Snapshots of the past
Moorebank Scrambles Track
An Army Motorcycle Training Track was constructed during WWII along the eastern bank of the Georges River to train despatch riders. After the war it was also used for training by the military police. In 1953 a group from the Corps of Royal Australian Electrical and Mechanical Engineers at Moorebank formed the Army Motor Cycle Club, extending the circuit to be 1.5km long and creating a start/finish line and a spectator area. The track opened to the public on 15 November 1953.
The circuit was tough with tight turns, a hump named Fishers Leap, a stretch of fine sand that sucked the bikes to a standstill unless taken at full throttle, a swamp (the outfall of the nearby sewerage treatment plant), and a drop-off called Sorbent Hill (named after a brand of toilet paper). In 1959 the circuit was modified to meet new speedway regulations and was assigned NSW Speedway Licence No. 7. The circuit attracted local, interstate and international riders, often with crowds of over 5,000 spectators. Races included club and state titles, Australian Scrambles Championships in 1956 and 1961, and an international championship in 1968. The circuit closed in 1970.
A sidecar sets up a bow wave during the NSW state titles, Moorebank Scrambles Track, 1955 (Old Bike Australasia magazine)
Moorebank Sand Mine
The converted truck used to haul rail trucks for the Moorebank Sand Company, Moorebank, c1930s (Australian Railway Historical Society)
In 1932, Samuel Henry Jackson, a chartered accountant who served in both WWI and WWII, gained Commonwealth approval to remove sand by rail from the military area near the eastern bank of the Georges River at Moorebank. Forming the Moorebank Sand Company, Jackson extended the abandoned tracks of the Holsworthy rail extension, laying a branch line off the existing Ordnance Stores siding. The 3km line was ready for service on 1 January 1933. A converted truck was used to haul rail trucks to the Ordnance Store siding where NSW Railways took over. During its operation, over 50,000 tons of sand were removed by slurry pipe and pump.
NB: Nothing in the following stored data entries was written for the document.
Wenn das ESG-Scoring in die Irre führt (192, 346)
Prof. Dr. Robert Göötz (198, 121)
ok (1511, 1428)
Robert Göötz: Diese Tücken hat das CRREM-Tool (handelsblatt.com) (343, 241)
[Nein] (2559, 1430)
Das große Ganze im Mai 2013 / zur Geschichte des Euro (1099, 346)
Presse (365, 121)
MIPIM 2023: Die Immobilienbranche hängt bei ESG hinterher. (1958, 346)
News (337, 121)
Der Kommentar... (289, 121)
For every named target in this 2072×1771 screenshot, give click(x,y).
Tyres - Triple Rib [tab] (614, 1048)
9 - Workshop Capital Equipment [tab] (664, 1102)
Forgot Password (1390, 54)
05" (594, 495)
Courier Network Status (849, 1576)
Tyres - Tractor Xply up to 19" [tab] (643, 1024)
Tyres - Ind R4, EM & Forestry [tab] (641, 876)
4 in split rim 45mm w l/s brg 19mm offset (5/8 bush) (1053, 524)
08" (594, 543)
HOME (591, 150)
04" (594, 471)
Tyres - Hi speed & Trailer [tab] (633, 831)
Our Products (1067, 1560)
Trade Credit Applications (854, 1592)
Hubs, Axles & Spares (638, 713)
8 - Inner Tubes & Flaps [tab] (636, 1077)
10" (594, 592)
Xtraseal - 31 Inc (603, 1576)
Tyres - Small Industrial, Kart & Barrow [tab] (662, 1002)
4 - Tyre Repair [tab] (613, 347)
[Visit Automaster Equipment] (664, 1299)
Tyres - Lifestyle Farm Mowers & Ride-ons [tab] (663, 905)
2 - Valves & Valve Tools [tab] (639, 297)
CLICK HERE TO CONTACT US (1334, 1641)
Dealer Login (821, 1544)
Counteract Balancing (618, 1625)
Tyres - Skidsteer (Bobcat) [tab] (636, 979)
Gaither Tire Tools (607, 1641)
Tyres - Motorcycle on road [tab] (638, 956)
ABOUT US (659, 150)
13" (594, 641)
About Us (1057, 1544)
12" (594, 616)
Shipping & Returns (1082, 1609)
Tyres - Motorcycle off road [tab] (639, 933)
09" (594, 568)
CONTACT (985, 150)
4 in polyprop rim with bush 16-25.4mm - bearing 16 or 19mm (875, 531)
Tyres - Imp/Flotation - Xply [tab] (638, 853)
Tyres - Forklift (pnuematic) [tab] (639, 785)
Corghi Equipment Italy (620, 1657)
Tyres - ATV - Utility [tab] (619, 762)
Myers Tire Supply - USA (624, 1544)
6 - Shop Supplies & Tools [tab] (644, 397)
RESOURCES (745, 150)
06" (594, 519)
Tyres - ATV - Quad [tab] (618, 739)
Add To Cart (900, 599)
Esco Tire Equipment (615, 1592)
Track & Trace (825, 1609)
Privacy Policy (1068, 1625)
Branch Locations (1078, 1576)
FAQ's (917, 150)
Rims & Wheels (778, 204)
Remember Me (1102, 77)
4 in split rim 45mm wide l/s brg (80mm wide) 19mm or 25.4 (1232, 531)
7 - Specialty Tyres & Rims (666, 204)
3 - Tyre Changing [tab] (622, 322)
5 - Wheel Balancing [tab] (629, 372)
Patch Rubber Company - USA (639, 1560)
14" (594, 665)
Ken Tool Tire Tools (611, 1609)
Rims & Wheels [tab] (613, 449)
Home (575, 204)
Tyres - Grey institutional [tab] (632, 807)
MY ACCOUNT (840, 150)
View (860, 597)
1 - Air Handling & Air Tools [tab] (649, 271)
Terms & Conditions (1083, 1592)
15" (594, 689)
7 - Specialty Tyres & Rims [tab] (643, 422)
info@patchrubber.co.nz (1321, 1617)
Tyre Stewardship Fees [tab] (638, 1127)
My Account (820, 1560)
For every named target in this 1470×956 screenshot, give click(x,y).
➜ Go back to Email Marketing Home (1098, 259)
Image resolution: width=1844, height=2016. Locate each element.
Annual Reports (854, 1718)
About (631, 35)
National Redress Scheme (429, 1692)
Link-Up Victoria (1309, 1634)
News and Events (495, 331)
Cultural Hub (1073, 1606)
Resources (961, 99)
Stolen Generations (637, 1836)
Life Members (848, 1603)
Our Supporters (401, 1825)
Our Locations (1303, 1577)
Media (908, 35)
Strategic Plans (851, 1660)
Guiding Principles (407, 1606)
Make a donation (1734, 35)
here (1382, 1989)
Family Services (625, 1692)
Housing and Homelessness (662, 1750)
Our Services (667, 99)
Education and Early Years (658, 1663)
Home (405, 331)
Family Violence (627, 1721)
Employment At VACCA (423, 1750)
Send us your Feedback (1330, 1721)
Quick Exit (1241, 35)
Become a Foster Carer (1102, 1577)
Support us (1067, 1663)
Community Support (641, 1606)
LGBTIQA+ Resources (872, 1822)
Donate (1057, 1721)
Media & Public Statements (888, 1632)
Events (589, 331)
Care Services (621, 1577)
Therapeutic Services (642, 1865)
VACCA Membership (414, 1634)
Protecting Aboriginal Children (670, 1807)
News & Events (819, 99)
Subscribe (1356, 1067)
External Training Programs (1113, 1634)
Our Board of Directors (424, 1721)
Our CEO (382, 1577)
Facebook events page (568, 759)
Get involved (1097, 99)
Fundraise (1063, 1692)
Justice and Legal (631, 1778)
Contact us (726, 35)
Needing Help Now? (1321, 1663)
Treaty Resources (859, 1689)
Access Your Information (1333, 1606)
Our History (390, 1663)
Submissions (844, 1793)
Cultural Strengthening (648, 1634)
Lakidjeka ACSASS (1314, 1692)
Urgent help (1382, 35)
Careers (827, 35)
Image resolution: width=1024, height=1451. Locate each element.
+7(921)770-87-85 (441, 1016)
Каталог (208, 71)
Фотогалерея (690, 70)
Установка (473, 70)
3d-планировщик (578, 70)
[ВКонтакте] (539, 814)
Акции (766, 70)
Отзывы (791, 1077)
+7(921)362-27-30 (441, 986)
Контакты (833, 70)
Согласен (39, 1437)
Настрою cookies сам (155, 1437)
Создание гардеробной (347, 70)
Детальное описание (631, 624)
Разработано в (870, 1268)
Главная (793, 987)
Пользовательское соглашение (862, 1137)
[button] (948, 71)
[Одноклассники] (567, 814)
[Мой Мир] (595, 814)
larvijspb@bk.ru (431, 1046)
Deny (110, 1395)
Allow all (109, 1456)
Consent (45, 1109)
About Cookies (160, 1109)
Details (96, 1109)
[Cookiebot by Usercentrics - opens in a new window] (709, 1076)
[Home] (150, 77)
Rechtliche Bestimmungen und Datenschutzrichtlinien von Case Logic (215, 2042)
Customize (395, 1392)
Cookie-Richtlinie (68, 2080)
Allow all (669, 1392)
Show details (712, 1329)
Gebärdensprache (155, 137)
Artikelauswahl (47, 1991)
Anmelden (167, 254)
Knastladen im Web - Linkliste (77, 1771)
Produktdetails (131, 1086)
As part of the lease agreement, the Moorebank Sand Company undertook to maintain the new line, as at that time military traffic was negligible. However little maintenance was done, and the line was declared to be unsafe for trains. By 1938 the business was in financial difficulties, only loading about three trucks a week, and it closed in May 1940. Soon after, the School of Military Engineering was constructed on the site and the railway track was removed.